【しまじろう映画研究2】『しまじろうとえほんのくに』喧嘩するのは悪いこと?

劇場版しまじろうのわお! しまじろうとえほんのくに(2016)

監督:平林勇
出演:南央美、高橋美紀、山崎たくみ、杉本沙織、稲葉実etc

評価:80点

おはようございます、チェ・ブンブンです。

平林勇監督のしまじろう映画研究2本目は、これまた児童物語の定番《絵本の中に吸い込まれる系》であります。このジャンルで言えば、昨年『映画 すみっコぐらし とびだす絵本とひみつのコ』が大人にも大ウケなカルト映画になりましたが果たして…

『劇場版しまじろうのわお! しまじろうとえほんのくに』あらすじ


ベネッセコーポレーションの幼児向け通信教育教材「こどもちゃれんじ」の人気キャラクター、しまじろうと仲間たちが繰り広げる冒険を描く劇場版第4弾。ある日、しまじろうたちは1冊の不思議な絵本を海辺で発見する。それは、しまじろうがまだ小さいときに大切にしていたものだった。すると、どこからかしまじろうたちを呼ぶ声が聞こえてきて、彼らは絵本の中に吸い込まれてしまう。しまじろうたちはそこで出会った可愛らしい生き物「プニたん」と一緒に、絵本の国を救う旅に出る。
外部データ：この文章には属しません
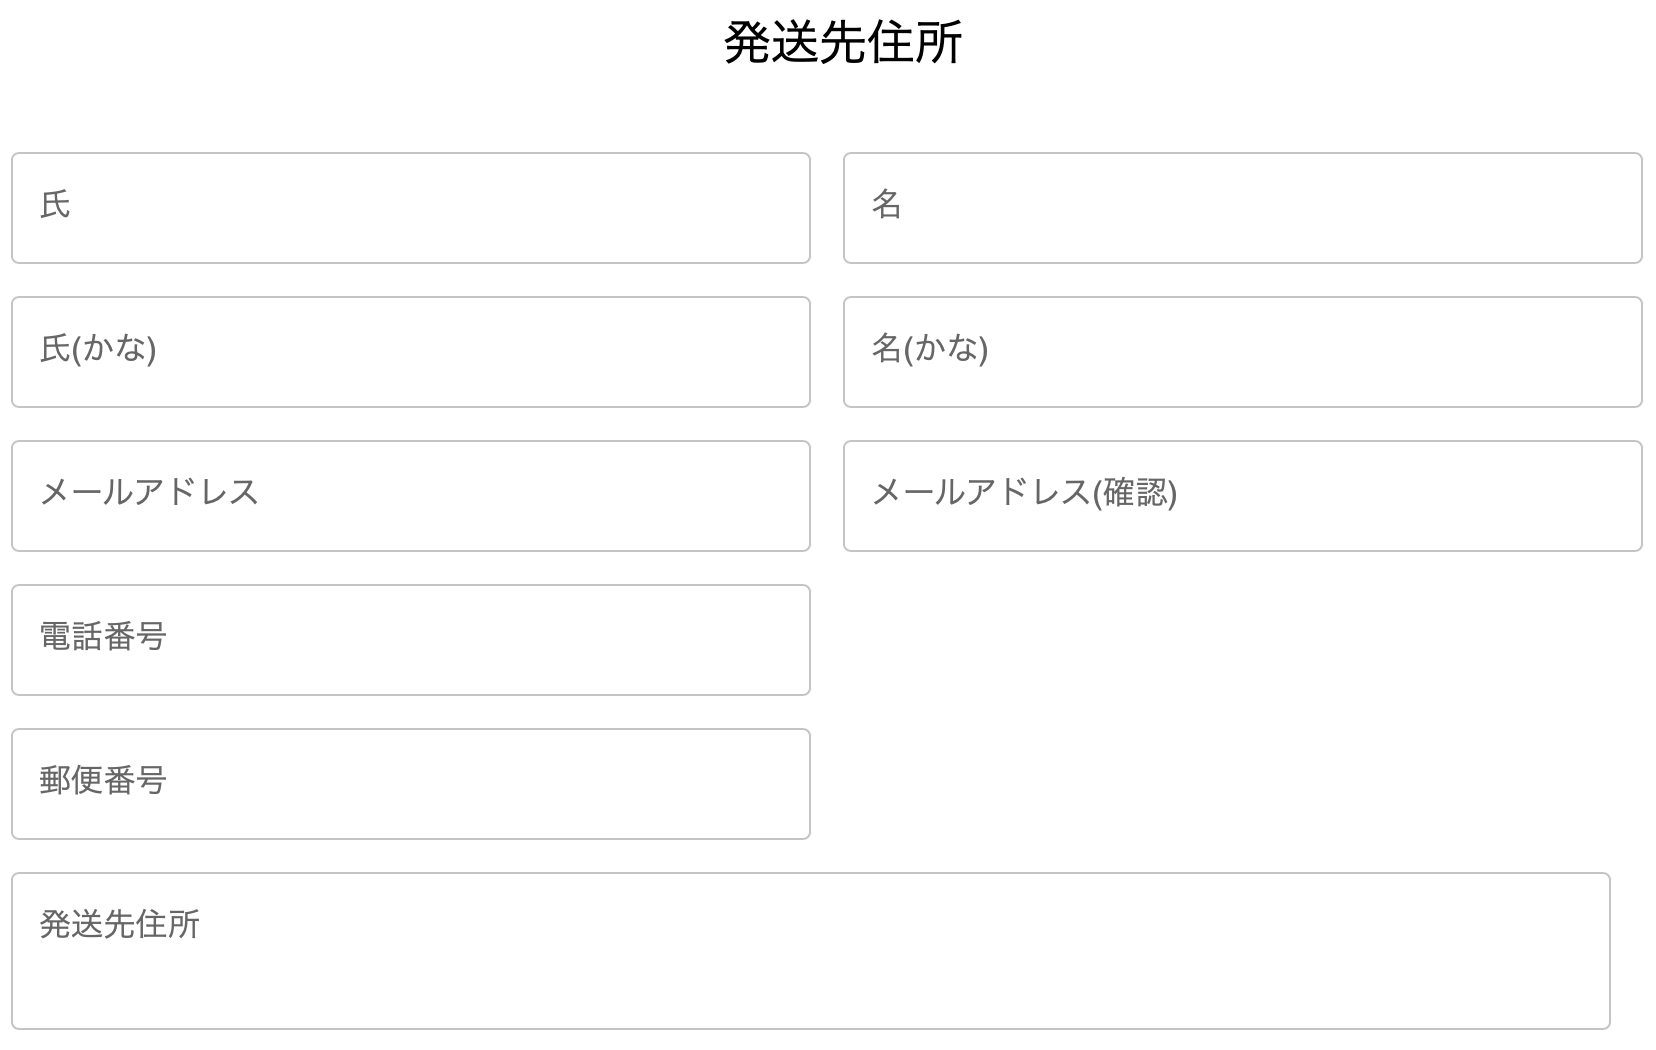Activate the surname kana reading field
The height and width of the screenshot is (1050, 1656).
(410, 352)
映画館が初めての小さな子どもでも安心して楽しめるよう、登場人物たちと一緒に歌ったり踊ったりして参加できるような工夫や、劇場内を完全に暗くしない、途中休憩をはさむなどの配慮もなされている。
映画.comより引用

喧嘩するのは悪いこと?

子ども映画に求められることはなんだろうか?それは柔軟な発想だと感じている。《シカクいアタマをマルくする》と日能研は語っているが、子ども映画では大人のシカクい頭が生み出すクリシェを否定することで面白さを出す、そこに監督の業がかかっているといっても過言ではない。『映画 すみっコぐらし とびだす絵本とひみつのコ』では、本のページの破れから他のページに移動するというギミックを通じて《読書》とは何なのかという本質を突いていたと言えるが、その原点とも言えるのが本作である。本作では、幼少期のしまじろうが、絵本の住人をイマジナリーフレンドに見立て、落書きをすることで対話する演出が施されている。通常、本に落書きはタブーだとされているが、幼児の想像力を養うためには落書きも許容されるべきなのではといった考察が映画の中でされるのです。
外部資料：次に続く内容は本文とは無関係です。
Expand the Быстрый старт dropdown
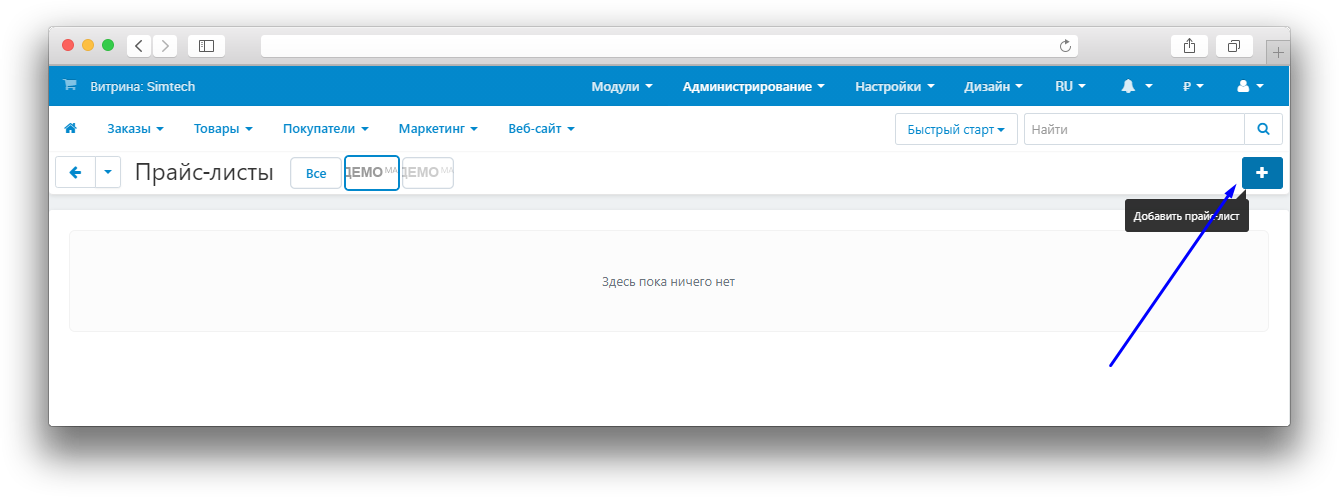[955, 130]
本作は、大人の常識に対して否定することで親の視野を広げる哲学的な内容となっている。開始早々、絵本の世界では抗争が勃発している。王様とお姫様は、喧嘩についての是非を議論するのだ。通常であれば、喧嘩することは悪だとなってしまうのですが、お姫様は「喧嘩もいいじゃない。後で仲直りすれば万事OKだ」という説を唱える。確かに、喧嘩はネガティブなイメージがあるが、喧嘩とは人の心の奥をさらけ出すもの。心の内と内を見せ合い、相互に妥協点を見出し、着地することで仲は深まるのです。大人の世界であっても、喧嘩を恐れて当たり障りのないことを言い合うよりも、喧嘩しあって妥協点を見出していくほうが良い仕事は生まれる。それこそ喧嘩がいけないとなるのは、戦争のように大勢の死傷者を出してしまうケースが念頭にあるからだろう。非常に難しい話であるが、ミクロな視点では喧嘩は推奨されるが、マクロな視点での喧嘩は問題となる。本作は、ミクロな視点での喧嘩に着目し、喧嘩=悪という概念を取り払うことに注力していると言えよう。
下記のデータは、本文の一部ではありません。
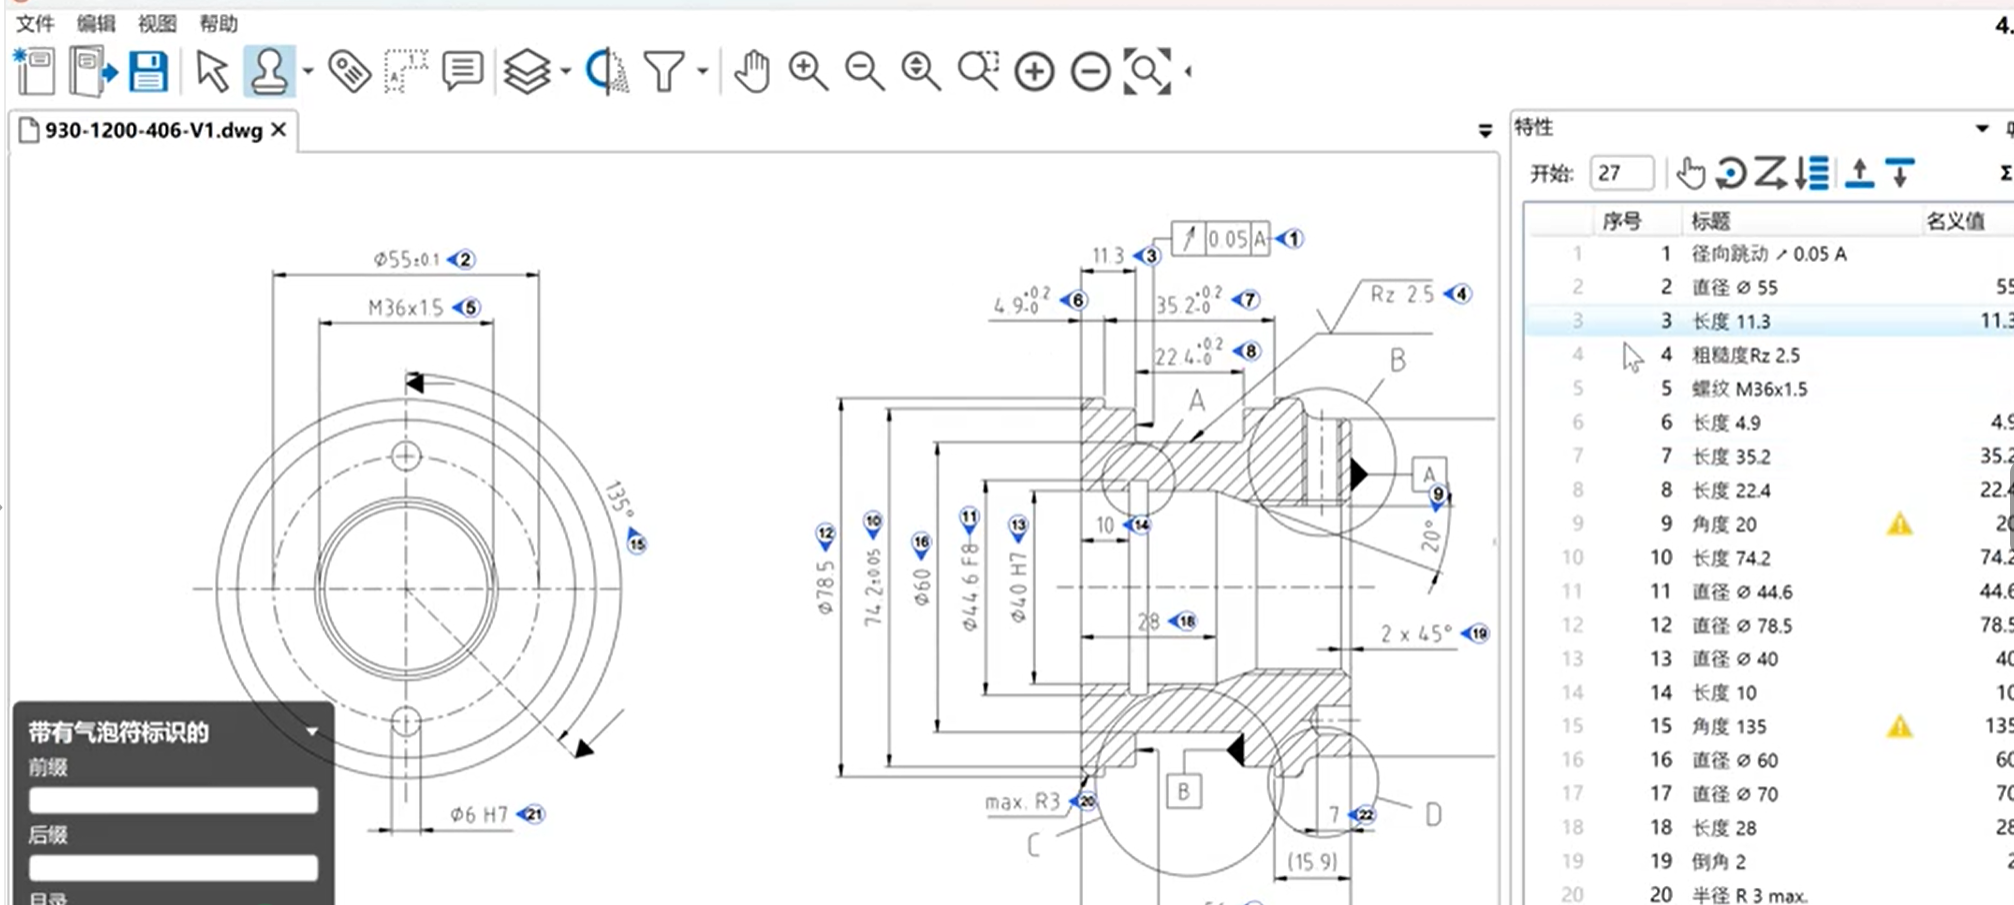2014x905 pixels.
Task: Open the layers dropdown arrow
Action: (x=566, y=72)
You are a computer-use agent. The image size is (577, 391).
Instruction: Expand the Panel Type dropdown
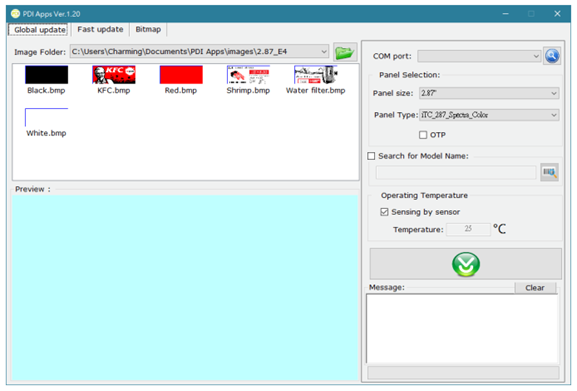(554, 115)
さて、本の世界に吸い込まれたしまじろうたちは、かつて自分たちが落書きした存在と対峙したり、ページの狭間から他の世界に行ったり、本を読む立場から本を読まれる立場になるといったシュールな世界を冒険することで、己の内なる世界と対峙していく。そして、絵本の住人は絵本から出ることは許されないという掟を守りつつ、自分の過去を思い出という名の宝石にしていくのだ。

子ども映画ナメるでなかれ!非常に奥深い世界を味わうことができる一本である。